The threat is more a specter right now than a real danger, but industry lobbyists are treating the possibility Congress could eliminate or curtail the expensing of advertising fees as a looming Armageddon.
Ad Groups Warn Of Potential Ad-Tax Deduction Threat
Dan Jaffe, top lobbyist for the Association of National Advertisers, said that there are proposals under consideration in both the House and Senate that would affect the ability of businesses to expense advertising fees for tax purposes. Mr. Jaffe said a prevalent idea is to allow a business to expense advertising costs -- but not fully in the year the expense is incurred, but instead, over a number of years.

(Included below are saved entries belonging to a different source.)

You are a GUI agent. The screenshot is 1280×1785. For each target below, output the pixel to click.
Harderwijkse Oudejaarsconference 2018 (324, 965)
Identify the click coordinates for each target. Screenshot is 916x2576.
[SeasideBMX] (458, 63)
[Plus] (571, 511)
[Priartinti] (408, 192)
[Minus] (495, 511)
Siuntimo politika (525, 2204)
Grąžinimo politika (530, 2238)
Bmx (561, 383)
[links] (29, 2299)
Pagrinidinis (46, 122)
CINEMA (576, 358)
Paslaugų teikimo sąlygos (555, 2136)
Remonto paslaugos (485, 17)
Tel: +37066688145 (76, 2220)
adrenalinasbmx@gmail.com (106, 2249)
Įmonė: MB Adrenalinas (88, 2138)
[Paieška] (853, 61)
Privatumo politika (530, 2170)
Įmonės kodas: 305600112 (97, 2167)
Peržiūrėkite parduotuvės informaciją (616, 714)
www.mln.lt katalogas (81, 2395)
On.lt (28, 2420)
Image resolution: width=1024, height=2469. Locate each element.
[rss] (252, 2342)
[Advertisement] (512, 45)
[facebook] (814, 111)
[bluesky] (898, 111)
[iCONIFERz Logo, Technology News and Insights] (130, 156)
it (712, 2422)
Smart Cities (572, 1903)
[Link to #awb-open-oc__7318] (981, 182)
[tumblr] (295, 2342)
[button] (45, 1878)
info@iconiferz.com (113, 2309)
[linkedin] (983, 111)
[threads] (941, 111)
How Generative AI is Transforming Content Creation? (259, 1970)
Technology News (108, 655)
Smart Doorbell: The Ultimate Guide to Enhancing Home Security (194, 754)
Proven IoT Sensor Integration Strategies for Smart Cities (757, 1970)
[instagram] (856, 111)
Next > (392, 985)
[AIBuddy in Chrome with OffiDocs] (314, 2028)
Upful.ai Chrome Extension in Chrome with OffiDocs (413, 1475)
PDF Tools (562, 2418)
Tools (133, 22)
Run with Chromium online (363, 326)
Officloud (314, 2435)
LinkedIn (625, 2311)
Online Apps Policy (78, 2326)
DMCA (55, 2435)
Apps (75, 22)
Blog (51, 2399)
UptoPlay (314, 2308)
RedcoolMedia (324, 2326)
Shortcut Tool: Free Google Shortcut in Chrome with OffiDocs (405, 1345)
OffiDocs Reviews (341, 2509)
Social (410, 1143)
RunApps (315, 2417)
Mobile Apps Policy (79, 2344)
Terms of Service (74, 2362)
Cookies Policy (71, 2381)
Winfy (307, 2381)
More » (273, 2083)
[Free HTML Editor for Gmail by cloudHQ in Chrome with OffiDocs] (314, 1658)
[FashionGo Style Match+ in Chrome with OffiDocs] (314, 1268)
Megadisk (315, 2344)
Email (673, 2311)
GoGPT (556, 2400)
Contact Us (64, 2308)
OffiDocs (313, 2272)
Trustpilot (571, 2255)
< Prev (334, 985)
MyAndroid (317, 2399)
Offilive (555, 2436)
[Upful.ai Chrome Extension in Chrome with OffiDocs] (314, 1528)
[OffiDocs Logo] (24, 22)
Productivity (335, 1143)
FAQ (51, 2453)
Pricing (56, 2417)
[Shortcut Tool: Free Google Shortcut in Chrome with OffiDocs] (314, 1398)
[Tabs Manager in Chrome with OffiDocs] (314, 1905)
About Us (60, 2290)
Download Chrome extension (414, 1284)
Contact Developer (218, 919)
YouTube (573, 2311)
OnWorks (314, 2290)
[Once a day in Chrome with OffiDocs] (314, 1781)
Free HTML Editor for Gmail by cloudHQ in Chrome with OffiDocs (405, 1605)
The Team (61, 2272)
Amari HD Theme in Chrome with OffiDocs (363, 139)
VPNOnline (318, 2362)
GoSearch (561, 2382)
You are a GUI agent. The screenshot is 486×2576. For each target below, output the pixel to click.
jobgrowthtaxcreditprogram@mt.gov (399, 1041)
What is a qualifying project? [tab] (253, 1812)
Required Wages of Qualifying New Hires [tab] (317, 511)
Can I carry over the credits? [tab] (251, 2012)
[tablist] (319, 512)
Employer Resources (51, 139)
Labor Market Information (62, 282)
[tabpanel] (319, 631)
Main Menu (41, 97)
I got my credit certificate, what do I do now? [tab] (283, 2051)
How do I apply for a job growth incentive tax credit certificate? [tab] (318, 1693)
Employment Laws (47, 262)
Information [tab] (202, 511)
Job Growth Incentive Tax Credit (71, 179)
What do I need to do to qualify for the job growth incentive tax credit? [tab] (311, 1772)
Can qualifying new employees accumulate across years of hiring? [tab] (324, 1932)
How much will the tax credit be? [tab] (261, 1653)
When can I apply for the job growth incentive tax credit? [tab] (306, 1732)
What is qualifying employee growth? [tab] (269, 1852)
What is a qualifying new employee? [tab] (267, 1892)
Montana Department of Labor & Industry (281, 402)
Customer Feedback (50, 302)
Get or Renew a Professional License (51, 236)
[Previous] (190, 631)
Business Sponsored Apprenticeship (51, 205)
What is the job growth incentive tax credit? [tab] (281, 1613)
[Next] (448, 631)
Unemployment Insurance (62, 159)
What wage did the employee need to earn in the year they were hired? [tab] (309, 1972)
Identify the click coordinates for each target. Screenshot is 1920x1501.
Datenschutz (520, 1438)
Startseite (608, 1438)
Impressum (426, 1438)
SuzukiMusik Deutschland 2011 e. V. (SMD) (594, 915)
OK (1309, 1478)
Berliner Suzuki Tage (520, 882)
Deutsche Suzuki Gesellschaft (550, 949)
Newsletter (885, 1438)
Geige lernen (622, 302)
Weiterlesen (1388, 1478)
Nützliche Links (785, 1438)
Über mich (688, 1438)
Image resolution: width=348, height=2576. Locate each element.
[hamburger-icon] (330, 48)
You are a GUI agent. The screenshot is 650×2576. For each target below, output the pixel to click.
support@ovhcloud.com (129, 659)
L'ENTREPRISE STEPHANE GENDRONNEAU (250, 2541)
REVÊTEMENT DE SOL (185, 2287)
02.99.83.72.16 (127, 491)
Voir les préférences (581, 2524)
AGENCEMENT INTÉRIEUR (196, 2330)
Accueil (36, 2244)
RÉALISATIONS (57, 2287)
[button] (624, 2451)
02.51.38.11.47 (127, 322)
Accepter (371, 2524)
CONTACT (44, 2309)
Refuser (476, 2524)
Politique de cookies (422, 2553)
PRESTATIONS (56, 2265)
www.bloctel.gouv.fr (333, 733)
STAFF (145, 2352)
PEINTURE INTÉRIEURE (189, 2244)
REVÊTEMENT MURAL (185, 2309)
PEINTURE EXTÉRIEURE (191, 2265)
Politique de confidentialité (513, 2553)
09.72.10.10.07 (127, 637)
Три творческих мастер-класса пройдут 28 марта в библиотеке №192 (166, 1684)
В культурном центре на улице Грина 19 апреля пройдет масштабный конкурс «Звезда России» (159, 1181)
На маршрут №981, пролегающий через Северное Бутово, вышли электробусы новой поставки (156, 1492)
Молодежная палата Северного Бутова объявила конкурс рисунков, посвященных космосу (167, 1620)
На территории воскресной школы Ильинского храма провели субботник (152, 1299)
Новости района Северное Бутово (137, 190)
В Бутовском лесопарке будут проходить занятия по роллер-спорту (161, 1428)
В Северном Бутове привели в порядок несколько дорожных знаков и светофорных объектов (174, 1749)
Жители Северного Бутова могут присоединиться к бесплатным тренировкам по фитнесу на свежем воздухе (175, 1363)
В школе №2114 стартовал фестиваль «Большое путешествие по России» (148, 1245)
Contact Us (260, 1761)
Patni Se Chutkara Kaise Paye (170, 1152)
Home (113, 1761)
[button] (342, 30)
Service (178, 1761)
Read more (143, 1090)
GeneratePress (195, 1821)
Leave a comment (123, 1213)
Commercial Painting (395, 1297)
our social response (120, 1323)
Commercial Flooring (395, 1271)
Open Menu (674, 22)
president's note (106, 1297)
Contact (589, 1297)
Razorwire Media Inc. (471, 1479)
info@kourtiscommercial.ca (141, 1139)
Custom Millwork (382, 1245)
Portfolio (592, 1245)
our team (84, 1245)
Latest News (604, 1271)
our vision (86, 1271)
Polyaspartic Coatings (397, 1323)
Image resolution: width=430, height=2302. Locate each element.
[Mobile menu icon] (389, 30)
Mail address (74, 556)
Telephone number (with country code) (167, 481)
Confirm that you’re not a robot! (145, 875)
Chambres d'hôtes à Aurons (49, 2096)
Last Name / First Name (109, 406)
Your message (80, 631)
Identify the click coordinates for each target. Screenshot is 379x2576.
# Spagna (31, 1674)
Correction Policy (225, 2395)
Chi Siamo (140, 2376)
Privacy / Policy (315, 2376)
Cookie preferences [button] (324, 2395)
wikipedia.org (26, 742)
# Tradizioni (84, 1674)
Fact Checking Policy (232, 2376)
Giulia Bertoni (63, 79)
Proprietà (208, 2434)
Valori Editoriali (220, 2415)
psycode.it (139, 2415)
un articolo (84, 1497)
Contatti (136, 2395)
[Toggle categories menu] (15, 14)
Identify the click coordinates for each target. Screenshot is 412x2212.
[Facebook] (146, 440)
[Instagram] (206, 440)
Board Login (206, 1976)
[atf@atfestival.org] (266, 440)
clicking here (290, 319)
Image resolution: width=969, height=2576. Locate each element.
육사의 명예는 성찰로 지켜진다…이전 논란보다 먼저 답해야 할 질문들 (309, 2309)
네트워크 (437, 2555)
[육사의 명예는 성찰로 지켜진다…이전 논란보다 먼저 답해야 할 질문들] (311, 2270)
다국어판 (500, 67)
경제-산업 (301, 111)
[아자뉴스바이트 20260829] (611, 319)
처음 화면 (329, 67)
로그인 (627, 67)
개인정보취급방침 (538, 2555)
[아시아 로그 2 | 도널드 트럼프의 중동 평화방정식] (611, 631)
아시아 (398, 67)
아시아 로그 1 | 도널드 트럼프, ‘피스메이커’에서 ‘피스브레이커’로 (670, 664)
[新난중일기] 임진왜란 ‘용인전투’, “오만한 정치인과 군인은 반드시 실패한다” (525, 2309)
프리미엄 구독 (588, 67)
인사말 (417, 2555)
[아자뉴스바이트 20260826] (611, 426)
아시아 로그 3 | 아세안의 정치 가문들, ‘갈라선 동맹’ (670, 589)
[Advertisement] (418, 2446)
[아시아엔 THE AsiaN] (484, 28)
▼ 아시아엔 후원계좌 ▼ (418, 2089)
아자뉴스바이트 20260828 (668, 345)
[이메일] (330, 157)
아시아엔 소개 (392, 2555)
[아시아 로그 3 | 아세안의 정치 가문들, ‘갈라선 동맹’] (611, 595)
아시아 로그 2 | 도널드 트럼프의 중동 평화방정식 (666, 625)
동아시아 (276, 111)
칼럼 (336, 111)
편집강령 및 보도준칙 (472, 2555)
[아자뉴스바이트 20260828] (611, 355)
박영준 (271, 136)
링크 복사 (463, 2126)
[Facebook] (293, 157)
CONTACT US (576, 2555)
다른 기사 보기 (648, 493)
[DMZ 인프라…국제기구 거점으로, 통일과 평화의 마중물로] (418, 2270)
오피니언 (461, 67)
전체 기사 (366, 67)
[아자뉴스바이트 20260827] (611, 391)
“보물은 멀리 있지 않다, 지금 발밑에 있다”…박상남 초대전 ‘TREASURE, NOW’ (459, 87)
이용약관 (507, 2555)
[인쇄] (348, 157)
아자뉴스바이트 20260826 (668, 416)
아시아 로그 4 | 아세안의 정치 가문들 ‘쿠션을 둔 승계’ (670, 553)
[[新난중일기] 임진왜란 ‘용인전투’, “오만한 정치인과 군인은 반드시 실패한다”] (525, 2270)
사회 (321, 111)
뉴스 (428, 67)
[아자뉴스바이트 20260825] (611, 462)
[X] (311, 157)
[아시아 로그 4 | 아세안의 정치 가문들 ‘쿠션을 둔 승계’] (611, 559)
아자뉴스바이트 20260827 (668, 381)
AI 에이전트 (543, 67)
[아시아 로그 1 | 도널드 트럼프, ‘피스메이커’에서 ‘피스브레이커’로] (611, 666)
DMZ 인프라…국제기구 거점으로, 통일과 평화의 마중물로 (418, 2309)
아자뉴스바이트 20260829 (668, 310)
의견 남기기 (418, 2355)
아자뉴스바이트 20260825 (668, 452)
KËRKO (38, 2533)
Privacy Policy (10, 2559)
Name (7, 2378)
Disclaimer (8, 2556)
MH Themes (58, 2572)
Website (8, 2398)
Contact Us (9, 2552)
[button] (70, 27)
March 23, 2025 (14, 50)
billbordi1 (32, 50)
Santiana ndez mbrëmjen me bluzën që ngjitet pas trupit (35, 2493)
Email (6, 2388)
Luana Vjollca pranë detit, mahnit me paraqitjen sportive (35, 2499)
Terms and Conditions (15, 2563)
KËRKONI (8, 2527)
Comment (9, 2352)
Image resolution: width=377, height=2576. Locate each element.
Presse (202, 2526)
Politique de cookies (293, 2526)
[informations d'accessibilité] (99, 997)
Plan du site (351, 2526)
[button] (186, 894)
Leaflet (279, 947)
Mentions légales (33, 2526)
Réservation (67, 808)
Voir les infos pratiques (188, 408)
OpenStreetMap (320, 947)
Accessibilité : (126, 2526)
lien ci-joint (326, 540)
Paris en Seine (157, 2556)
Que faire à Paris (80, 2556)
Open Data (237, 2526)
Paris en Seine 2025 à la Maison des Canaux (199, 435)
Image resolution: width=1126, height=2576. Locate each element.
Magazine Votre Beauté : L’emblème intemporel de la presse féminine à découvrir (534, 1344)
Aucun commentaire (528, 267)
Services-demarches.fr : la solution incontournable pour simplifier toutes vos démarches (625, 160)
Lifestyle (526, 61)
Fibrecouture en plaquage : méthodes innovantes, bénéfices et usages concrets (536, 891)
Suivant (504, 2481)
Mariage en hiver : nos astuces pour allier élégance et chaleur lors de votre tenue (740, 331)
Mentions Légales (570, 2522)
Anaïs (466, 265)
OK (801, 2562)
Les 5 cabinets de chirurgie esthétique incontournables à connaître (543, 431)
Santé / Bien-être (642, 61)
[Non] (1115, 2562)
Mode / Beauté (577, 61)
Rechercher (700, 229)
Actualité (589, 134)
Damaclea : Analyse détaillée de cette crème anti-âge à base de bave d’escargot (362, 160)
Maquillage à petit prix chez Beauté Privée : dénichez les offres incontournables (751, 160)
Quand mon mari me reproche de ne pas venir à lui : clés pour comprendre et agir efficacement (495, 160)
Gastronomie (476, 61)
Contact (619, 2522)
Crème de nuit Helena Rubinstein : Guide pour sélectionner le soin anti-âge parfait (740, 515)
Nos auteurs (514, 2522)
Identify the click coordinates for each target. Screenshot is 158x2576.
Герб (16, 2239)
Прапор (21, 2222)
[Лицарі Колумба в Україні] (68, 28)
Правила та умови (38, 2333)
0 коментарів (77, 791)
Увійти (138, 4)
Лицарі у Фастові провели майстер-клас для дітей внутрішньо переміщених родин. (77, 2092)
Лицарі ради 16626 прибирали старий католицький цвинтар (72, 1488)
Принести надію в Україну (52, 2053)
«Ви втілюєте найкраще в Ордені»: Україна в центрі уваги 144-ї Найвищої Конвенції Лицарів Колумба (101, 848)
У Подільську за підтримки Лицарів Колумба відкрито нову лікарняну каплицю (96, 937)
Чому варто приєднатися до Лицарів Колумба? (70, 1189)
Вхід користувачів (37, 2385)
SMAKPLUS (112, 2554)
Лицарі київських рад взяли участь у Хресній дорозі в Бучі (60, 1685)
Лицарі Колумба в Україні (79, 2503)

Ending the ability to expense advertising costs would be" counterproductive" for the U.S. Treasury, said Mr. Jaffe, because businesses would advertise less, make less money and pay fewer taxes.
There's a heated partisan fight over changing the tax code and no proposal about advertising expenses on paper, yet Mr. Jaffe and other industry representatives have begun lobbying lawmakers and asking advertisers to help. "The only rational thing for the advertising community is to keep its guard up," he said.
The House Ways and Means Committee, headed by Republican Rep. Dave Camp of Michigan, and the Senate Finance Committee, headed by Democratic Sen. Max Baucus of Montana, are trying to find a way to overhaul the federal tax code.
Everyone wants to consider closing tax loopholes. But a seemingly unbridgeable chasm exists between Democrats who want the reforms to raise revenue and Republicans who want reforms to be "revenue neutral." That means any gains the U.S. Treasury would receive by closing loopholes would be used to lower the tax rate on corporations, and perhaps high-income earners.
Just before Congress left for August recess, Senate Majority Leader Harry Reid said a rewrite of the tax code it must be conducted "under the total understanding that it can't be revenue-neutral. It can't be even close to revenue-neutral. There has to be significant new revenues." He'd start with about $1 trillion.
Battening down the hatches
To some, Senator Reid's statement made it clear there would be no tax reform this year. But Mr. Jaffe said the ANA is "lobbying heavily" because other interest groups are doing so too, asking lawmakers to protect their tax breaks and eliminate others instead.
"We are battening down our hatches but we hope we do not have to fire our guns," he said.
Rep. Rosa DeLauro's (D-Conn.) move to end the expensing of costs associated with advertising "unhealthy" food to children is an indication Congress, or at least some lawmakers, will zero in on advertising expenses, Mr. Jaffe warned.
"Taxpayers should not continue to subsidize a tax loophole that allows companies to deduct expenses for marketing unhealthy foods to kids," said Ms. DeLauro when she introduced her bill last month.Sen. John Rockefeller, D-W.Va., is expected to introduce a similar bill in the Senate.
ARF on alert
Clark Rector, chief lobbyist for the American Advertising Federation, sent the organization's member a "government alert" that said plans are afoot in Congress to consider the amortization of advertising costs and urging them to contact their senators and representatives, urging them to vote "against any measure that would alter or deny the current law that permits a business to deduct the full cost of advertising in the year it is incurred."
He noted that the U.S. tax code has treated advertising as "an ordinary and necessary expense of doing business" for 100 years.
Mr. Rector said there's no formal proposal about adverting expenses, but like Mr. Jaffe he wants to be vigilant.
"It may be a long shot, but crazy things have happened" in Washington," Mr. Jaffe said.